Start of Document extract
With the lockdown restrictions lifting in the near future the UK is predicted to have an influx of families that want to go on holiday but whilst staying in the UK. This has seen glamping pods sales boom as farms have added to existing glamping sites and with some creating new sites
“Swamped” was his response before elaborating that he was getting orders from farmers: Some with wee paddocks where they could be placed; landowners with a bit of woodland that would be enhanced with what he called a “nest”, and even from speculators who were buying up little plots of land to establish clusters of the properties.
All I had asked my friend was how he was progressing with his latest business enthusiasm, building holiday ‘pods’, as those wooden huts that look like upturned boats are called.
For someone with an unerring ability to jump into the wrong business at the wrong time, it appears my friend has, this time, hit the jackpot in providing holiday properties when travel looks as if it might well be confined to these shores for the foreseeable future.
The pandemic will be with us much longer than any of us wish, and the Government seems, at long last, to acknowledge that curtailing foreign travel might be a good way of preventing the rapid spread of the vicious little virus and its various nasty strains.
That is bad news for those who like a holiday toasting themselves to a deep brown hue through lying on a beach in some Mediterranean country, but it is good news for those who can offer, to use these dreadful words, staycation or glamping holidays in this country.
With travel and business restrictions still in place, it is still possible that those ordering pods might be caught out but, with his order book bulging, my friend seems to refute any caution in that direction.
Farm diversification has been a theme for the farming industry for decades and providing visitors with on-farm accommodation has been one of the ways farmers have earned themselves additional cash.
It is a few years since a figure of 25 per cent of all non-farming income in Scotland came from catering for those wanting to spend a holiday in the countryside. As the years pass, and subsidies come under more pressure, alternative income streams will become more important. Until recently, providing on-farm accommodation has not been without its challenges. The cost of converting a corner of the old farm steading is usually much higher than originally planned as 18th century buildings have to be brought up to 21st century standards and even solid-looking stone walls have often been revealed to have been filled with rubble by the stonemasons of yesteryear.
End of Document extract
> **Action item**
Condense the paragraph in the article on glamping pods that opens "It is a few years since" into a short bulleted list that keeps its main facts. The listing has no connection to the article on glamping pods.
Start of Information
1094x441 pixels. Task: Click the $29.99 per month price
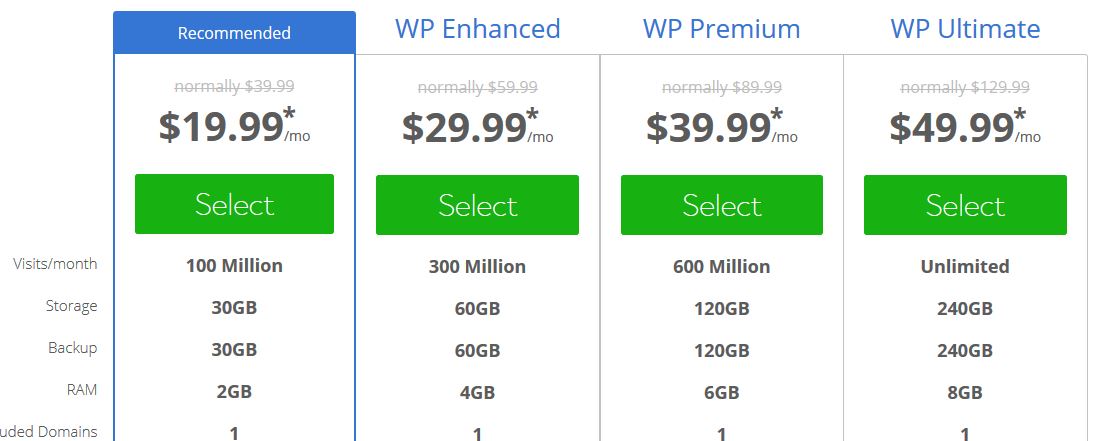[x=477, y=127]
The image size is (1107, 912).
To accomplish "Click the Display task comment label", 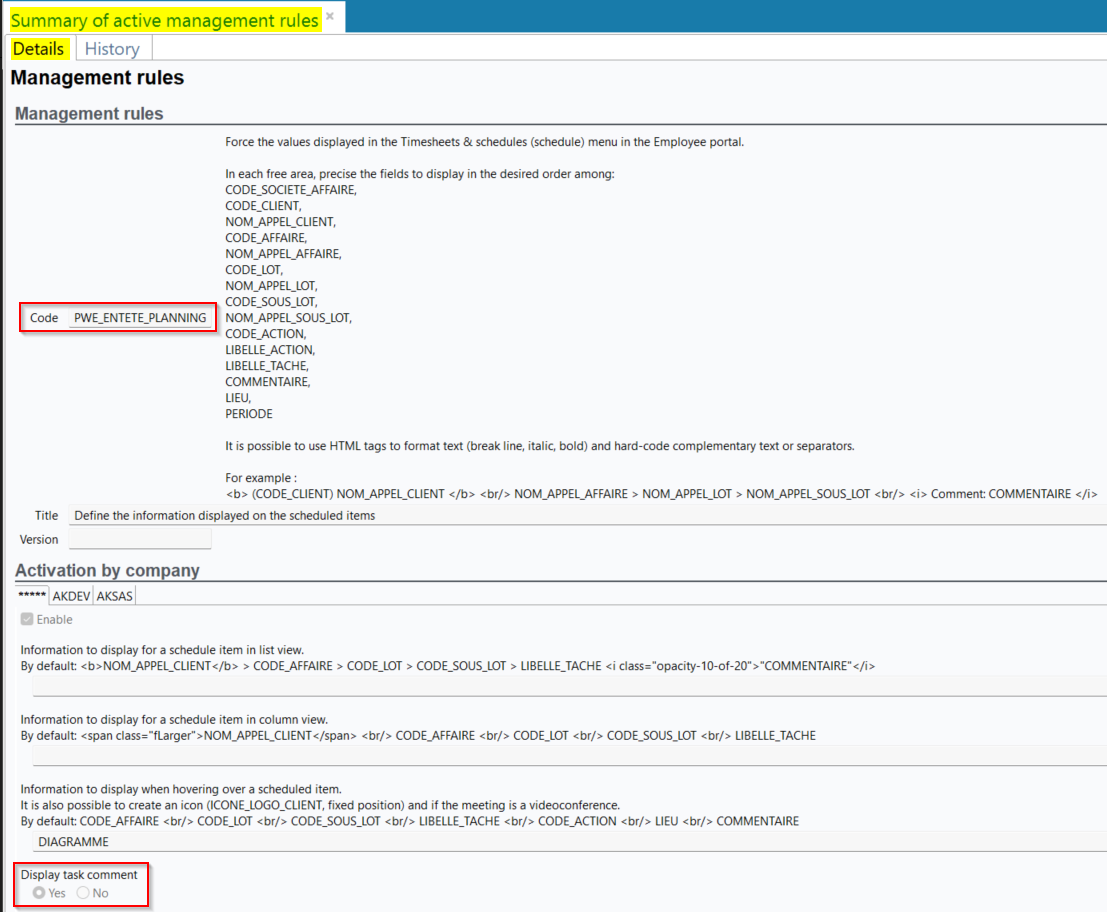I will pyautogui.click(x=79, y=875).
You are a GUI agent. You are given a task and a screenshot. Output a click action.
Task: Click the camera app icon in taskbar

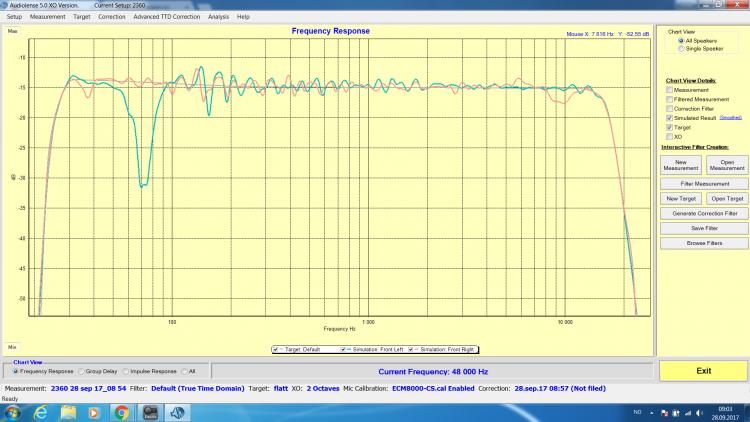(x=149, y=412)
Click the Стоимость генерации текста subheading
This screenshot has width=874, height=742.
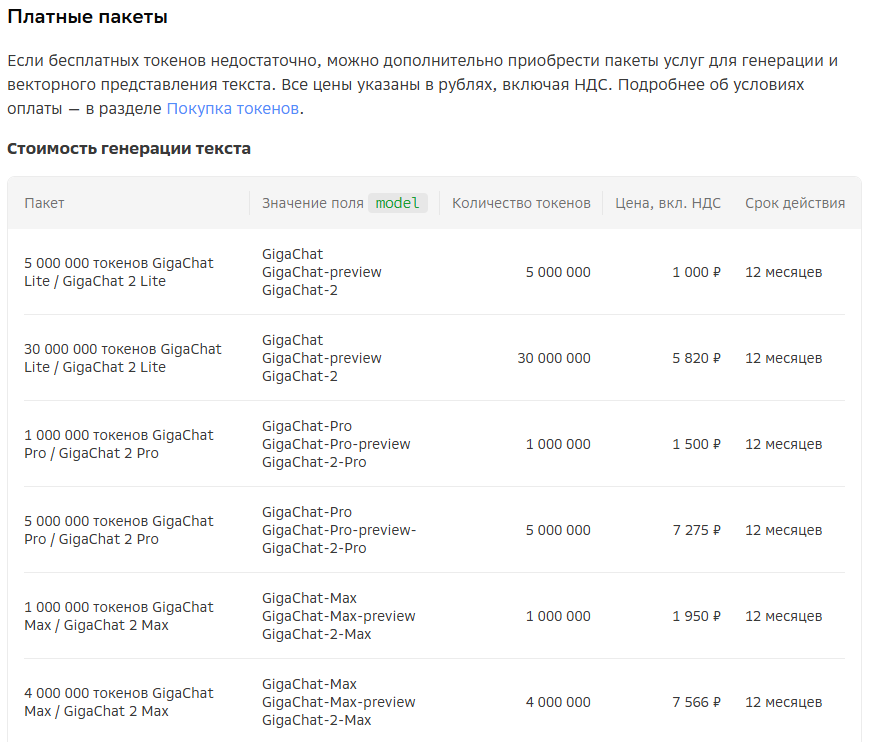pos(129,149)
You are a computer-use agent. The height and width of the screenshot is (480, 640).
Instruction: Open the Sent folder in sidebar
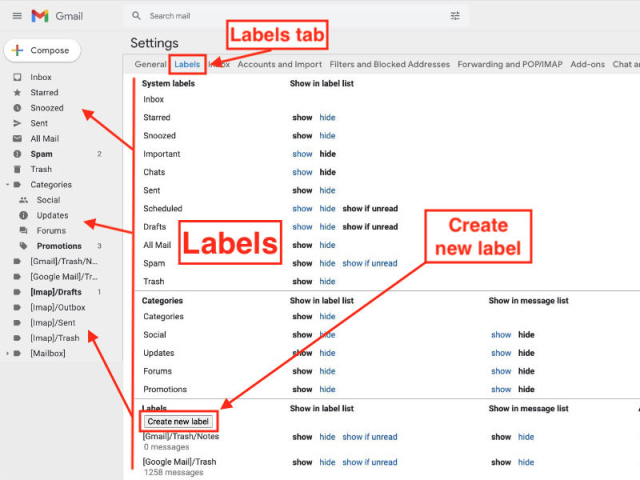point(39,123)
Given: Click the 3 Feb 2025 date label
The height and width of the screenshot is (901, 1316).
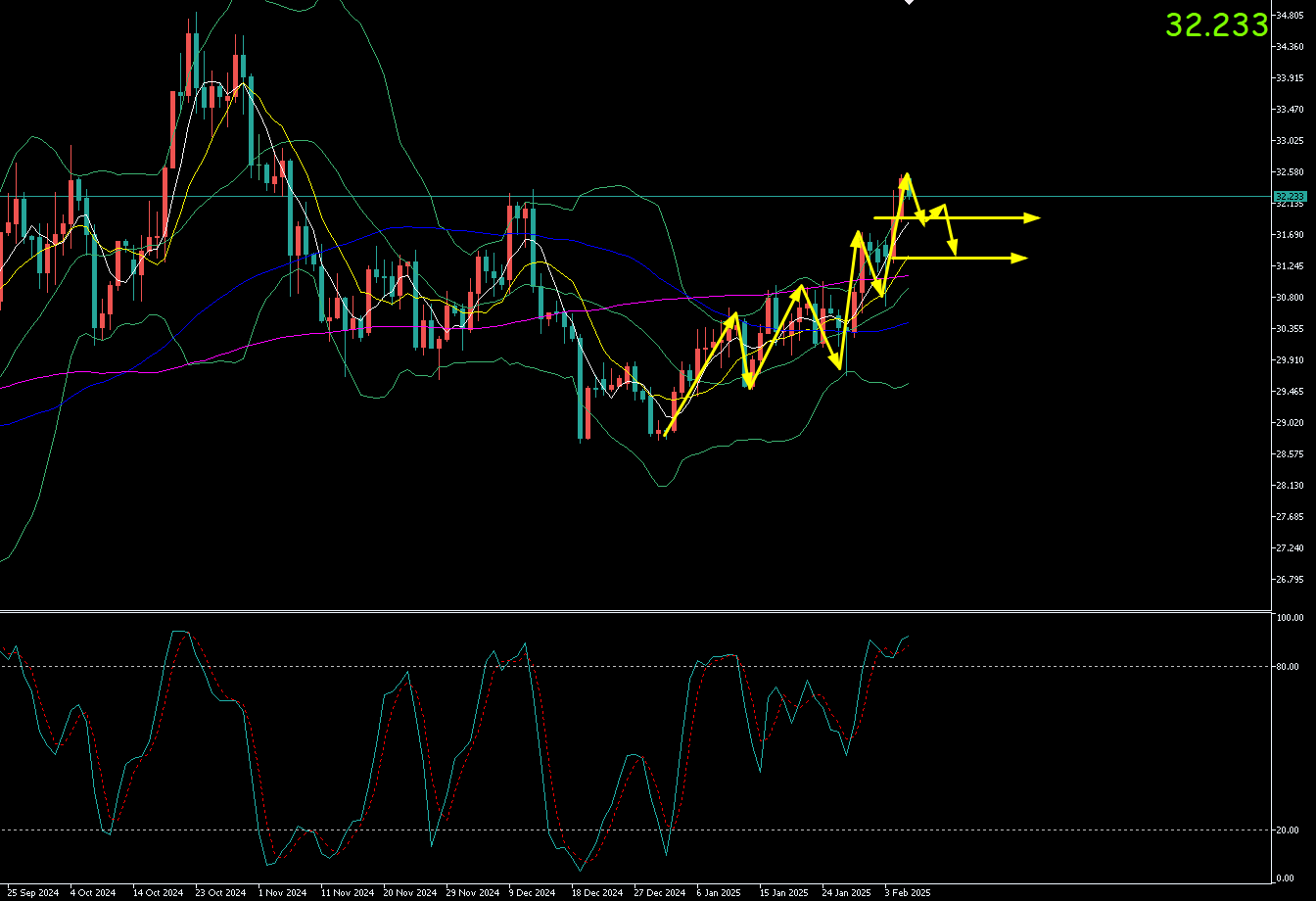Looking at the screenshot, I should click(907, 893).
End of Information
> **Your solution**
- A few years ago, 25 percent of all non-farming income in Scotland came from holiday visitors to the countryside.
- Alternative income streams will grow more important as subsidies come under more pressure.
- Until recently, providing on-farm accommodation has had its challenges.
- Converting part of an old farm steading usually costs much more than planned, because 18th-century buildings must meet 21st-century standards.
- Solid-looking stone walls have often turned out to be filled with rubble.